Sonneveld Huis 2016
The Project A Mental Image by Mexican artist and architect Santiago Borja consists of the installation of a temporary observatory based on theosophical principles on the rooftop of the Sonneveld House. A Mental Image – Blavatsky Observatory is based on Borja’s research into the influence of Western esotericism on the principles of Dutch Functionalism. The observatory, built with traditional roof thatching, is devoted to Helena Petrovna Blavatsky, co-founder of the Theosophical Society, and will provide a place of contemplation for visitors to the Sonneveld House.
Modern Theosophy represented a cultural potlach, reconciling Christianity with the major religions of the East, particularly Hinduism and Buddhism, and in doing so readmitting the relevance of the spiritual and the non-rational to modern life, while claiming a scientific allegiance. On the other hand, theosophy intended as well to form a nucleus of the Universal Brotherhood of Humanity, where in its democratic and universalist nature there would be no distinction of race, creed, gender, caste or color.
Deriving from the Sonneveld House double condition as an iconic case of Dutch Functionalism and as the work of theosophically inspired architects, A Mental Image highlights the conceptual ambiguities that fed the Modern Movement. This ambivalence, which embraces in part belief and in part pragmatism, created a unified, pure, abstract, decontextualized and universal formal language that, not surprisingly, appealed both to esoteric believers and modern advocates.
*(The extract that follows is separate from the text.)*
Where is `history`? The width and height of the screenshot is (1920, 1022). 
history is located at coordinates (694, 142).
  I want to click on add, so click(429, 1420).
The Blavatsky Observatory was conceived through the use of esoteric geometry, in particular Paul Schatz’s invertible cube design, and is understood as a meditation space to be activated by the house visitors. The observatory is an abstract space where visitors can detach themselves from the worldly contingencies of the everyday in order to find the “true self” through spiritual and spatial awareness.